La Sezione è dell’avviso che, nella specie, ricorrono tutti i presupposti di cui all’art. 1384 c.c. per condividere la richiesta, dal momento che, avuto riguardo all’intervenuta integrale corresponsione della prestazione principale ed all’anticipata erogazione della terza rata, l’ammontare della penale appare manifestamente eccessivo a fronte dell’interesse del creditore all’adempimento, anche in considerazione per un verso del brevissimo lasso di tempo intercorso tra i predetti termini stabiliti per il pagamento delle due rate di cui si controverte ed i giorni in cui il pagamento deve ritenersi eseguito per quanto innanzi; e, per altro verso, delle oggettive difficoltà finanziarie in cui si è trovata l’Azienda.
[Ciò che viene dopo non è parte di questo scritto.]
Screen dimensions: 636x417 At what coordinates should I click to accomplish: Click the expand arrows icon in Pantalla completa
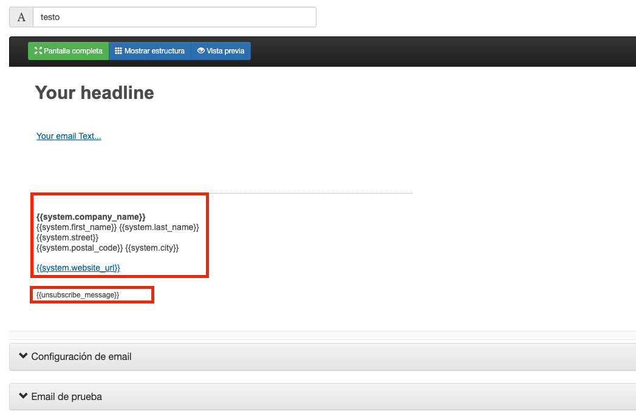click(x=38, y=51)
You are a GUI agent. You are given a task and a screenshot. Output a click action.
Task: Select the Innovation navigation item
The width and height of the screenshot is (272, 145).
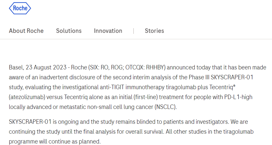coord(108,31)
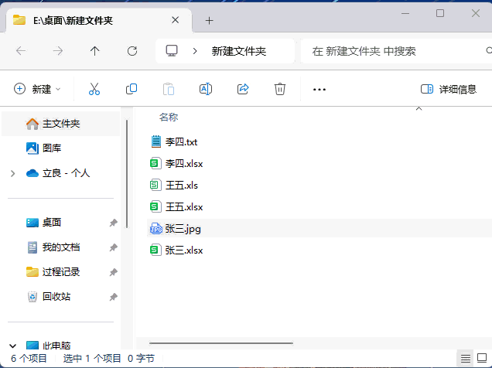Collapse the 此电脑 tree node
The height and width of the screenshot is (368, 492).
[13, 346]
In via equitativa, la misura della penale può quindi essere fissata nel 3% dell’ammontare delle due rate.

In conclusione, l’appello va accolto nei limiti di cui sopra e, pertanto, la sentenza appellata va riformata nel senso dell’accoglimento dell’istanza di primo grado, con conseguente obbligo dell’Azienda Sanitaria Provinciale di Catanzaro di corrispondere all’appellante la penale di cui trattasi, tuttavia con riduzione del relativo importo nella misura indicata, nel termine che si ritiene congruo fissare in quindici giorni dalla comunicazione della presente sentenza, ovvero dalla sua notificazione se anteriore. In caso di perdurante inottemperanza provvederà in tal senso il già nominato commissario ad acta, nel successivo termine di quindici giorni decorrente dall’inutile scadenza del primo.

Quanto alle spese di entrambi i gradi, le ragioni illustrate sopra militano per la compensazione tra le parti.
P.Q.M.

Il Consiglio di Stato in sede giurisdizionale (Sezione Terza)

definitivamente pronunciando sull’appello, come in epigrafe proposto, lo accoglie nei limiti di cui in motivazione e, per l’effetto, in riforma della sentenza appellata accoglie l’istanza di primo grado, dichiara l’obbligo di provvedere nei sensi indicati parimenti in motivazione nel termine ivi indicato dell’Azienda Sanitaria Provinciale di Catanzaro o, in caso di ulteriore inerzia, del già nominato commissario ad acta.

Spese compensate.

Ordina che la presente sentenza sia eseguita dall’autorità amministrativa.

Testo non ufficiale. La sola stampa del bollettino ufficiale ha carattere legale.